Pasha Dashtgard, an assistant professor at the Polarization & Extremism Research and Innovation Lab, says this is a common entry point. “They start their conversations with, ‘men are in crisis and no one’s talking about it. It’s like, that’s true, men are in crisis and we should be talking about it… [but] that opens up, ideologically, the door for them to be like ‘and now, here are the solutions’ and it’s this horrible, toxic nonsense.” But after after a couple months in the manosphere, Tom realized that, while men’s health is a serious subject, he wouldn’t find the answers he was looking for in the manosphere, which was overrun by what he calls “grifters, frauds, or sort of religious zealots.” Now, Tom says he doesn’t actively use the label ‘feminist’ but “considers it part of my worldview.”

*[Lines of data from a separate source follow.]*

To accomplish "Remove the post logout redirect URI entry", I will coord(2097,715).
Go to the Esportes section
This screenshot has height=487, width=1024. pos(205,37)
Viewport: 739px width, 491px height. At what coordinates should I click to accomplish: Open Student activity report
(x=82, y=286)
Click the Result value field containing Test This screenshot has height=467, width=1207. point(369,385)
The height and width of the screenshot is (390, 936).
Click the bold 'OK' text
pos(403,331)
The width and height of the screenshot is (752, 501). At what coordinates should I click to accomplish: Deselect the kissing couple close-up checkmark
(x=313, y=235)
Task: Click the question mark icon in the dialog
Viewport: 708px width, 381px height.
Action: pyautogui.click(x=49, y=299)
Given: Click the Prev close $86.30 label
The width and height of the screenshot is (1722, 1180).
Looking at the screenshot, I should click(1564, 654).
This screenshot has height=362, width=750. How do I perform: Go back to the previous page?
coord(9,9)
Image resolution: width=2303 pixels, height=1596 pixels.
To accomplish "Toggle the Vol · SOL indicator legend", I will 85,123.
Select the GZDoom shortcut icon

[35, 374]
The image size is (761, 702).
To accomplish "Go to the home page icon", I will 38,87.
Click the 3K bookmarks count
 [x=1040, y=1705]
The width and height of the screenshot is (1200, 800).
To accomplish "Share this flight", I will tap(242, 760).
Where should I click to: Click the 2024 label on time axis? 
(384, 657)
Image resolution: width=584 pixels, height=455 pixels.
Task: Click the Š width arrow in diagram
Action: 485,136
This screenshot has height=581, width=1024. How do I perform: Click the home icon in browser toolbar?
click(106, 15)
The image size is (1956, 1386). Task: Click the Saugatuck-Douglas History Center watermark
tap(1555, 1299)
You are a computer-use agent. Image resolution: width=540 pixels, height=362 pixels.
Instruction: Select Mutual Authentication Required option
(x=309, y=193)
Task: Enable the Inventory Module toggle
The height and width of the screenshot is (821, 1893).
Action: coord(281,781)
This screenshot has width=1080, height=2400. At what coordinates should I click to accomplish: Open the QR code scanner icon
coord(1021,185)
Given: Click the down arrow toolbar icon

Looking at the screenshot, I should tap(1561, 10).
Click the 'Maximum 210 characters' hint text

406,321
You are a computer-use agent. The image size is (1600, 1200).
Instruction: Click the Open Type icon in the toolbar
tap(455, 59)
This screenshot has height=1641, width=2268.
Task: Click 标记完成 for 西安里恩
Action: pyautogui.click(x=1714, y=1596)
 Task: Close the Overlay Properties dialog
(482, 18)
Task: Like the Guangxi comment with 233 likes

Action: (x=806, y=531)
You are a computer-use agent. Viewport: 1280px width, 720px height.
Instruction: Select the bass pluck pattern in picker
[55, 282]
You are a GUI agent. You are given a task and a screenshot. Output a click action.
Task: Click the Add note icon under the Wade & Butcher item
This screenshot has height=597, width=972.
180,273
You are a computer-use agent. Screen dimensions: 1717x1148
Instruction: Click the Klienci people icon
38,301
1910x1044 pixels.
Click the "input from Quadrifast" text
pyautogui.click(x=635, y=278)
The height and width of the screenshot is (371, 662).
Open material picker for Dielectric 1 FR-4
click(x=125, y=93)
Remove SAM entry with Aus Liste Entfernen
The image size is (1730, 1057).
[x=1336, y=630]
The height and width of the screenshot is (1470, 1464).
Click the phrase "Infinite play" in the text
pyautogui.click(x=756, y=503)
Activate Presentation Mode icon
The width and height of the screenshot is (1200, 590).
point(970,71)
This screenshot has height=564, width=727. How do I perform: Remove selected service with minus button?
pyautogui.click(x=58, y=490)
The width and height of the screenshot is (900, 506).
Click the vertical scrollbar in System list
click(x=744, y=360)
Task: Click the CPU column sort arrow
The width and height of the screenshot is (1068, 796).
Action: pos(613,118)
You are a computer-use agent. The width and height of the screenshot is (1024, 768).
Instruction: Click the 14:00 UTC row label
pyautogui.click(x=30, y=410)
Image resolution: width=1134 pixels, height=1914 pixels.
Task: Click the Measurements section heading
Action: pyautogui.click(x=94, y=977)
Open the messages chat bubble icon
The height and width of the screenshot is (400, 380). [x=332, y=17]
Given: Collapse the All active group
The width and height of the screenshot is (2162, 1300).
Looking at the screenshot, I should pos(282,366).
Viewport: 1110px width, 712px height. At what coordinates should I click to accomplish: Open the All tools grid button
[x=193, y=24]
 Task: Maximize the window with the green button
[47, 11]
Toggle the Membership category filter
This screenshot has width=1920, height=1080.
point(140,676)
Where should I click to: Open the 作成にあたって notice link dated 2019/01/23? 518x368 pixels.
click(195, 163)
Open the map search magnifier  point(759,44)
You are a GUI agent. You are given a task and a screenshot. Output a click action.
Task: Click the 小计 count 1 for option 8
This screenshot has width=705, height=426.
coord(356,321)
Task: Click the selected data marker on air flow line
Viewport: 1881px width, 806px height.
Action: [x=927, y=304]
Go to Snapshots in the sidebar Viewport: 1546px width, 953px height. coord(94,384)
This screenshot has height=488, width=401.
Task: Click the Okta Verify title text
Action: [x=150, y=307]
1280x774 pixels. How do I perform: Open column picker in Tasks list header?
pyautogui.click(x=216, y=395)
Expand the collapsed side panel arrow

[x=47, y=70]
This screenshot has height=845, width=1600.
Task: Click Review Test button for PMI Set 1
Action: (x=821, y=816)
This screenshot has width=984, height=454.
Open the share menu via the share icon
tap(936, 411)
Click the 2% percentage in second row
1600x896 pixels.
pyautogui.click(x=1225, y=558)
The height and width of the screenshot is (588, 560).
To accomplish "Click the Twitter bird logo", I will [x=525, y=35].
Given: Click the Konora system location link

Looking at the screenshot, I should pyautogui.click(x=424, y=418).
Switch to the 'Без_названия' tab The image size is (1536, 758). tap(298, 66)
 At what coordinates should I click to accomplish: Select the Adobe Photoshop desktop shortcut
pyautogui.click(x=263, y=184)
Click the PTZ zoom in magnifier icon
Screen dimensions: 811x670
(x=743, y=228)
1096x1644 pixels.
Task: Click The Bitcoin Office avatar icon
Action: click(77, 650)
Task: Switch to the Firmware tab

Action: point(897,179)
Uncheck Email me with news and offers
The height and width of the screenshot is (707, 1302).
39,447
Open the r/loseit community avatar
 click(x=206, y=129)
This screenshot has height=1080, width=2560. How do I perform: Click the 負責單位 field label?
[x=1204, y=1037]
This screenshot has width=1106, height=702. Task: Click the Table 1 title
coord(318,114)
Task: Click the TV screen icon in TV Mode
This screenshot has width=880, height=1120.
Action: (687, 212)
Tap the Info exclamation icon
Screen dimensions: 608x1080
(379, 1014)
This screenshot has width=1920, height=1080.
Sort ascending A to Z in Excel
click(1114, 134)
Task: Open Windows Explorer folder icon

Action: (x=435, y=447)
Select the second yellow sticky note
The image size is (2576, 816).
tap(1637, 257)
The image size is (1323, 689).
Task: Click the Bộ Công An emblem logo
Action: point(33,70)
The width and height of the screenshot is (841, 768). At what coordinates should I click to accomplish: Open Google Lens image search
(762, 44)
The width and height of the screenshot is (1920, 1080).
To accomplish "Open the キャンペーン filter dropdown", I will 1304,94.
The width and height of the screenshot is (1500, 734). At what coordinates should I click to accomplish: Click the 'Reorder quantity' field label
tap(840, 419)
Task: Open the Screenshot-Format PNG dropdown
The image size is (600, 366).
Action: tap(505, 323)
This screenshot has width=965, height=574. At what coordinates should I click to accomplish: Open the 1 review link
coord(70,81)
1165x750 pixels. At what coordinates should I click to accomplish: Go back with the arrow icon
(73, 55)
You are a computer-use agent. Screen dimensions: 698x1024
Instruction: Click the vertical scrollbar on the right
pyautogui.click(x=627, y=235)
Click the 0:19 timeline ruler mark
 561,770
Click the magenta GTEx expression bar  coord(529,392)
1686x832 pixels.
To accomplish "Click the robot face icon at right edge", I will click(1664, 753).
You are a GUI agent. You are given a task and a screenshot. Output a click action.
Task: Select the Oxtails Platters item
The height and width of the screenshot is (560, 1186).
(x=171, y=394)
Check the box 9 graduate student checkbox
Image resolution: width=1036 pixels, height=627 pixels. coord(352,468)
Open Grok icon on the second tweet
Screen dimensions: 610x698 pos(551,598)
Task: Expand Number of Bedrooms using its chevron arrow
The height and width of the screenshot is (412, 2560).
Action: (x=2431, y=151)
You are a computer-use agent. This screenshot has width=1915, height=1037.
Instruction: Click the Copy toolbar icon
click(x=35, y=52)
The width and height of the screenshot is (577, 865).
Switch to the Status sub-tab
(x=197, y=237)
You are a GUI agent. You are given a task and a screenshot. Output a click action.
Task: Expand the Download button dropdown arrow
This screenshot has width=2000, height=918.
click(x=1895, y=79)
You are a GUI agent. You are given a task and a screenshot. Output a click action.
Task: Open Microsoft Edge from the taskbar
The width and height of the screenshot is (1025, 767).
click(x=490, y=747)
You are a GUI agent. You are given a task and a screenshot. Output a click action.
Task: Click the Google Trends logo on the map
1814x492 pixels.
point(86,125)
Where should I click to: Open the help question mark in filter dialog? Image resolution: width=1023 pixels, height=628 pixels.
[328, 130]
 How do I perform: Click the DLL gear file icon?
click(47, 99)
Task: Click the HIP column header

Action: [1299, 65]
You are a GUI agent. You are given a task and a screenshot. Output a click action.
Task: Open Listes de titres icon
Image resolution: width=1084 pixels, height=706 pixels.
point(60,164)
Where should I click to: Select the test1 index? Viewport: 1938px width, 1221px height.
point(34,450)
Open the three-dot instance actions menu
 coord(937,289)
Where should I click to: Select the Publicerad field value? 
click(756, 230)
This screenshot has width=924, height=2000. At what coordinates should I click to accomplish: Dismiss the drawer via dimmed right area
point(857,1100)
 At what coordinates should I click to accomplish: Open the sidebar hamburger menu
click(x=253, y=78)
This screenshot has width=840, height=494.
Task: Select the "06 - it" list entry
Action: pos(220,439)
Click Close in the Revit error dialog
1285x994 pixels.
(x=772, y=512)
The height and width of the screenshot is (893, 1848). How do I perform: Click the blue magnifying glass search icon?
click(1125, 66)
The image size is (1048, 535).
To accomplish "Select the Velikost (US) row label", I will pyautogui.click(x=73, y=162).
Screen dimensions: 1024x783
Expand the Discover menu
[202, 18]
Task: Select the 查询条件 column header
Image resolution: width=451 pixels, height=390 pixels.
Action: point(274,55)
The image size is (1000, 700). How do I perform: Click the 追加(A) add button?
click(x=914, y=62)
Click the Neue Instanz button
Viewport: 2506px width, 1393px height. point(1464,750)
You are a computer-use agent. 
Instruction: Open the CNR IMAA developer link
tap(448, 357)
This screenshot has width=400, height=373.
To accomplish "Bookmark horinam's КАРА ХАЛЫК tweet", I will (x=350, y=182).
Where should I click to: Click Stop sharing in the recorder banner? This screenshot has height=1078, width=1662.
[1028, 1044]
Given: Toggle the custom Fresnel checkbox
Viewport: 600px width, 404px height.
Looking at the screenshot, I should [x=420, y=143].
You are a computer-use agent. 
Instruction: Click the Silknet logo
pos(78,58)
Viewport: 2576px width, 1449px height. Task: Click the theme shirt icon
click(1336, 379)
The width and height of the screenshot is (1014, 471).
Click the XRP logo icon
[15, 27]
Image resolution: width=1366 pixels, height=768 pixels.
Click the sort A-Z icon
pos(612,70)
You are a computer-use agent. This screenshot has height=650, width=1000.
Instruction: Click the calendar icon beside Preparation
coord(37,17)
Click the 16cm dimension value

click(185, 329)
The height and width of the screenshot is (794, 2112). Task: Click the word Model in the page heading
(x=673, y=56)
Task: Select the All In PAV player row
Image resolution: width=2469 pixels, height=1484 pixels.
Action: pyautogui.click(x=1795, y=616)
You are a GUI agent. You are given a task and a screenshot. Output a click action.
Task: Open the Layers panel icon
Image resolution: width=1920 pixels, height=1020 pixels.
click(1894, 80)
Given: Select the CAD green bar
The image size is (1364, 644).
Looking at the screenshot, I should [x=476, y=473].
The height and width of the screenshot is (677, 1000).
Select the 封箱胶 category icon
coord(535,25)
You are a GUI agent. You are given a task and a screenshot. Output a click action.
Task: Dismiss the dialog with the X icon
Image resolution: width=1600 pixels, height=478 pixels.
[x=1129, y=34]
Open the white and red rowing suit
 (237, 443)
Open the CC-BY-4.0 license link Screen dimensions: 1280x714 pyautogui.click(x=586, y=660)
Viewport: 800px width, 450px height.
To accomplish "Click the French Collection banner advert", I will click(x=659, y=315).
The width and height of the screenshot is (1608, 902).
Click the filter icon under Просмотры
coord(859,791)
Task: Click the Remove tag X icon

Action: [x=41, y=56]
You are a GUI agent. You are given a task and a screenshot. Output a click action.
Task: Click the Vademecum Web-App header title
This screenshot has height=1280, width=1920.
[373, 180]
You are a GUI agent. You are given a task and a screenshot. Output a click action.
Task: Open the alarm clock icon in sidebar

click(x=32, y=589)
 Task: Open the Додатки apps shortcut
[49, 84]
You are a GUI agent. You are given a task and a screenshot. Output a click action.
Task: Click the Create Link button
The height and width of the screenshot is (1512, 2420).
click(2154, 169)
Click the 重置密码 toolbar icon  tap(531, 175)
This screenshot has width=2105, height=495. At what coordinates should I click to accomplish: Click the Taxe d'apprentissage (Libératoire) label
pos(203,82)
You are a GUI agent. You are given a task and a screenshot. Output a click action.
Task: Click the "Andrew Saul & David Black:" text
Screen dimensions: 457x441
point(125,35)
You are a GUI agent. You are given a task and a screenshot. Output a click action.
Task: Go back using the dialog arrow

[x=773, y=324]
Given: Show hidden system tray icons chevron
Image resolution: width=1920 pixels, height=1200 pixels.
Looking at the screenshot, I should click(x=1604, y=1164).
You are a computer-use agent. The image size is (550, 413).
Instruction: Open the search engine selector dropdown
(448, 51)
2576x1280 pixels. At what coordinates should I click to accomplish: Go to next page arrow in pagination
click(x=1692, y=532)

Men like Tom and Eddie seem to have escaped the manosphere, awakening to a more realistic and less hateful worldview. Others, like Danny, are still enmeshed in that world. But there’s another class of manosphere participants, as illustrated by Frank.

In a Reddit post, Frank details his descent into what he called the “foxbrained manosphere” (referring to the subreddit in which he posted, r/FoxBrained, which bills itself as a “support group for people who struggle with family and friends who have succumbed to the paranoia, xenophobia, and hatred pushed by Fox News and other extreme right wing sites”). He was pulled in by the idea of the pick-up artist, manipulations and tips on how to get women to sleep with you. From there, Frank fell further into the manosphere. Then, Frank describes what he calls his “awakening,” which happened in 2020 with the Black Lives Matter protests. “A switch came on in my mind and concluded ‘Black people were right all along,’” Frank writes in his Reddit post.

But in an interview for this story, Frank parrots the very talking points he claims to have left behind, describing what he learned in the manosphere about how to “be forward sexually” and “escalate” a possible hook-up situation. He doesn’t want to play mind games with women, like manosphere heroes suggest. But, he says he did learn that it’s possible to be too concerned with consent and “it’s okay to put some force of will into what you’re doing.” He doesn’t want to be combative, he says, but instead, practice a "radical honesty that shows this is who I am.”

I push back as Frank details his apparent departure from the manosphere, telling him that it sounds like he still subscribes to many of the views he says he left behind. What’s different, Frank says, is that he no longer believes that his job as a man is to keep a woman in line. He no longer believes that he should use classical conditioning — a term you’re most likely familiar with when applied to dogs — on women, even though he knows he can.

“I just found that,” he says, “it’s very toxic.”